• [What to do]:
A line qualifies if it holds the string "Wamia". Copy every qualifying line from the records.
- - -
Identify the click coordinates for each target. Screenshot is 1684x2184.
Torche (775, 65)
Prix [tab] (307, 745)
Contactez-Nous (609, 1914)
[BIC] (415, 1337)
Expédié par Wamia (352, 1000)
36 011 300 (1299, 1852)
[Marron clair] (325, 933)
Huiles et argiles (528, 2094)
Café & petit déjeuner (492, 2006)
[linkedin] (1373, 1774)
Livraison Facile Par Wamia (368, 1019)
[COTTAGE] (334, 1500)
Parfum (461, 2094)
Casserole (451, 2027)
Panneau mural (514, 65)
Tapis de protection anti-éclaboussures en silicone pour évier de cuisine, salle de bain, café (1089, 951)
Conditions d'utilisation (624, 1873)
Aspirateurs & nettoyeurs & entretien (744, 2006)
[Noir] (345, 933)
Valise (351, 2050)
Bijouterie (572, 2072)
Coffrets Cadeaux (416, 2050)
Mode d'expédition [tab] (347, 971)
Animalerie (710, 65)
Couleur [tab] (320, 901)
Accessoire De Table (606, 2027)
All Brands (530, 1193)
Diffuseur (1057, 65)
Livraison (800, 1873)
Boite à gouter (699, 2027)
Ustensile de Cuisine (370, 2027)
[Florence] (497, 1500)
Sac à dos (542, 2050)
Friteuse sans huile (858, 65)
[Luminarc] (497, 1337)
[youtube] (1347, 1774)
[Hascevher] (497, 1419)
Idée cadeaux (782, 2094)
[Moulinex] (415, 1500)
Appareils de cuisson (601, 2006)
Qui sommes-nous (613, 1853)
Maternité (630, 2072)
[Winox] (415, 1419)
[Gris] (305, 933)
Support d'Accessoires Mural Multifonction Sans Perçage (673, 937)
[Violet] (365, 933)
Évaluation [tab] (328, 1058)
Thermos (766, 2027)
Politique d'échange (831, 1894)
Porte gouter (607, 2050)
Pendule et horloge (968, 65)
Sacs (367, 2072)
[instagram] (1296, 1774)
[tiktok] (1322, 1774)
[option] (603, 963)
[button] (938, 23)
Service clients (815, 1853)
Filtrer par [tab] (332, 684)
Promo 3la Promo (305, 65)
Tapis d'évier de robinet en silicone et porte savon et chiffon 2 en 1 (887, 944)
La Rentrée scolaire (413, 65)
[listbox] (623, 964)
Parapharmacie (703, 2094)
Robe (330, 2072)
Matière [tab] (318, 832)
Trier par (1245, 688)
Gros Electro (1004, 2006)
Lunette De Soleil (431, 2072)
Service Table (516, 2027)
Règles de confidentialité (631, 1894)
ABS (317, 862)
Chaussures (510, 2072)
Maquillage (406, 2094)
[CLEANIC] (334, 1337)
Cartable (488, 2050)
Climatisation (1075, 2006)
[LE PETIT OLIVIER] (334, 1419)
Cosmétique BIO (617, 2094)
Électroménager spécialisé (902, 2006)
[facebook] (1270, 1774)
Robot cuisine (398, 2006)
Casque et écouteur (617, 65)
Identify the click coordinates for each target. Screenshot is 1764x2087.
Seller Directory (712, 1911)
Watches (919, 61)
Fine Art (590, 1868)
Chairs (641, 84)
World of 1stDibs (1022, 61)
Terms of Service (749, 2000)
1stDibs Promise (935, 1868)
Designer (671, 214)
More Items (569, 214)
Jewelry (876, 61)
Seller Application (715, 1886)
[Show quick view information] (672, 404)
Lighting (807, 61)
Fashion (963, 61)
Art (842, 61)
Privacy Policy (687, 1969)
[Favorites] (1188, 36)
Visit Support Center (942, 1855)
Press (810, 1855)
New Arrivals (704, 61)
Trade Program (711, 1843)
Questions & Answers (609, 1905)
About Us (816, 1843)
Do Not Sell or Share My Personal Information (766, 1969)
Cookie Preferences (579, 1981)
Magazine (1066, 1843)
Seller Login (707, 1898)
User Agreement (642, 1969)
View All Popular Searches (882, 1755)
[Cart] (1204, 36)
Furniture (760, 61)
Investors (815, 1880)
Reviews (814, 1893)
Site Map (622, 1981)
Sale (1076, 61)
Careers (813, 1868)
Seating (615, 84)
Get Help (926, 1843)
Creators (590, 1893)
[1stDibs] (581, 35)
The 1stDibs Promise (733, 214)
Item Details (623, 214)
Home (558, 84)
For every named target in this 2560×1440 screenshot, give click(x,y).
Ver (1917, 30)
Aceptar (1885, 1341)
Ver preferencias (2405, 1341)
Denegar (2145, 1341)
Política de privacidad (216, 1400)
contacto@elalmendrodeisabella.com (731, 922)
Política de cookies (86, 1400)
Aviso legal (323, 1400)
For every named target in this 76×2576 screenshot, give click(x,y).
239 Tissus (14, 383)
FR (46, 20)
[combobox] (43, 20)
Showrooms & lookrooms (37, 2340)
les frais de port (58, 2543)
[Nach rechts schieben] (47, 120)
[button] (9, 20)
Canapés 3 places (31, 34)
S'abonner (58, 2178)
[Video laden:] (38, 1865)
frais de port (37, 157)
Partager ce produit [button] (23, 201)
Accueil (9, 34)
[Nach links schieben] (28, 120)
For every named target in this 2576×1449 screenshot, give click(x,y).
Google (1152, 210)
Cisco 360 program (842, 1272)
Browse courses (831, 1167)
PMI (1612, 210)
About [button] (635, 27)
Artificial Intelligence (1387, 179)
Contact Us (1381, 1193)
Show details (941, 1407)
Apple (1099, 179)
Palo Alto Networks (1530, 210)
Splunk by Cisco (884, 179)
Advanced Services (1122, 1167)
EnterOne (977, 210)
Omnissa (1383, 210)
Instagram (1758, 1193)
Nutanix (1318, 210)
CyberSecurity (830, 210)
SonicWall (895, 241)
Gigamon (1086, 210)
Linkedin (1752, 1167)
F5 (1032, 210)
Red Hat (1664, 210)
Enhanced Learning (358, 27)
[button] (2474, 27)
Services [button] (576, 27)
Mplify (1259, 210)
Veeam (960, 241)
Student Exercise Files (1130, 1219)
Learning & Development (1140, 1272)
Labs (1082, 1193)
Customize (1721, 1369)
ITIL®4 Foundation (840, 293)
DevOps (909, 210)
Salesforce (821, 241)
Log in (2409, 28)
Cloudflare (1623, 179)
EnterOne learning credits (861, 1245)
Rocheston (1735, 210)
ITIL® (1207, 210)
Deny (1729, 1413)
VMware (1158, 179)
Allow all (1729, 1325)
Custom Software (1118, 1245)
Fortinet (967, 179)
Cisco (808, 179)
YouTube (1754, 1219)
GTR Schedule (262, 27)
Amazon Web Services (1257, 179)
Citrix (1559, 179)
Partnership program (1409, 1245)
- - -
• [Output]:
Expédié par Wamia (352, 1000)
Livraison Facile Par Wamia (368, 1019)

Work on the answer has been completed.